Especialmente teu, contigo, através de ti. Agora mesmo.
Imagine uma coisa absolutamente real, na qual tudo está onde deveria estar e é o que deveria ser, sem destaque nem hesitação. É uma coisa normal, esperada, não expectada. Aí, curiosamente, tens o ambiente propício para um unoego, pois a coisa esperada é sempre, por sua vez, a coisa que te espera.
Nela, agora, tens que meter alguma coisa fora de lugar. Mas cuidado, não se trata de contradizer a realidade! O unoego surge do paradoxo, não da afronta. A sutileza é frequentemente o melhor método – isto é, metaforicamente falando, trabalhamos mais com a pinça do que com a marreta, embora a última deva estar guardada para uma eventual ocasião oportuna… mas tens que meter ali na coisa, dizíamos, uma coisa fora de lugar. Algo que, por não ser contrário, não afirma nem nega nada, porém interroga. Às vezes, essa coisa dentro da coisa pode ser somente um aguçamento da própria coisa, como uma realidade real demais. Tu, de certa forma, aporrinhas a realidade da coisa: apertas demais os seus parafusos, até o ponto em que nasce a pergunta, ou deliberadamente esqueces ali alguma coisa indevida, ou incutes uma coisa que, na real, vem de outra realidade.

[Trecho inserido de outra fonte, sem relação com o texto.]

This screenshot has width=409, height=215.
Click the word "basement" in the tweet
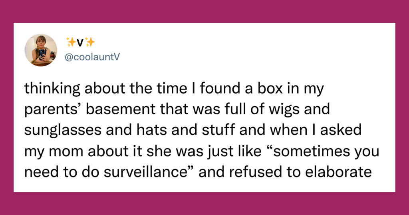tap(121, 109)
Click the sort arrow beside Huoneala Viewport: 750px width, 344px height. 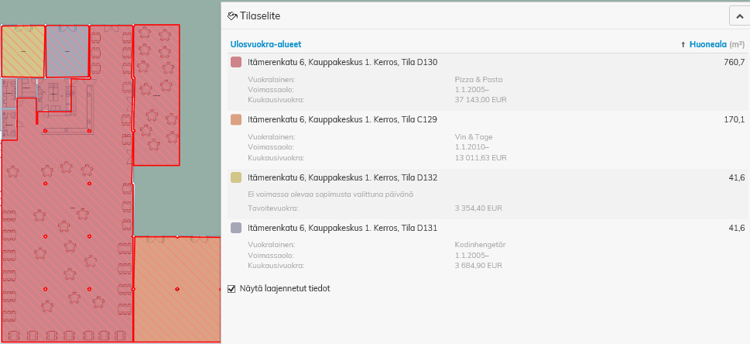[x=683, y=45]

Pronto, eis o unoego começado. O fato de vir da pergunta (“devir”, diríamos, se fôssemos filósofos) é o combustível que o mantém aberto. Mas a vocação do unoego, claro, é propriamente alargar a ferida. À pergunta, tu respondes com uma outra pergunta e assim por diante, como se metesses a mão nessa fissura da realidade e fosses cavocando o vácuo do seu invólucro, até descobrir, na vacuidade, uma outra realidade e, nessa outra realidade, uma outra fissura. Essa feitura é a essência do unoego, e por isso o caracterizamos como produto processual.
Um unoego, assim, é muitíssimo mais do que o non-sense: ele é o sentido do non-sense, ou, mais precisamente, o non-sense sentindo-se sem se nomear. Para fazê-lo, você precisa creditar à fissura, que na realidade você mesmo criou, a faísca de uma combustão alucinada. Um unoego começa como ficção da realidade, mas sua continuidade sempre se dá como ação in ad vertida sobre o mundo, como coisas correntes. Enfim, como realidade da ficção. É fazer para crer para, então, vi-ver, e pode sempre começar ou ter acontecido agora mesmo.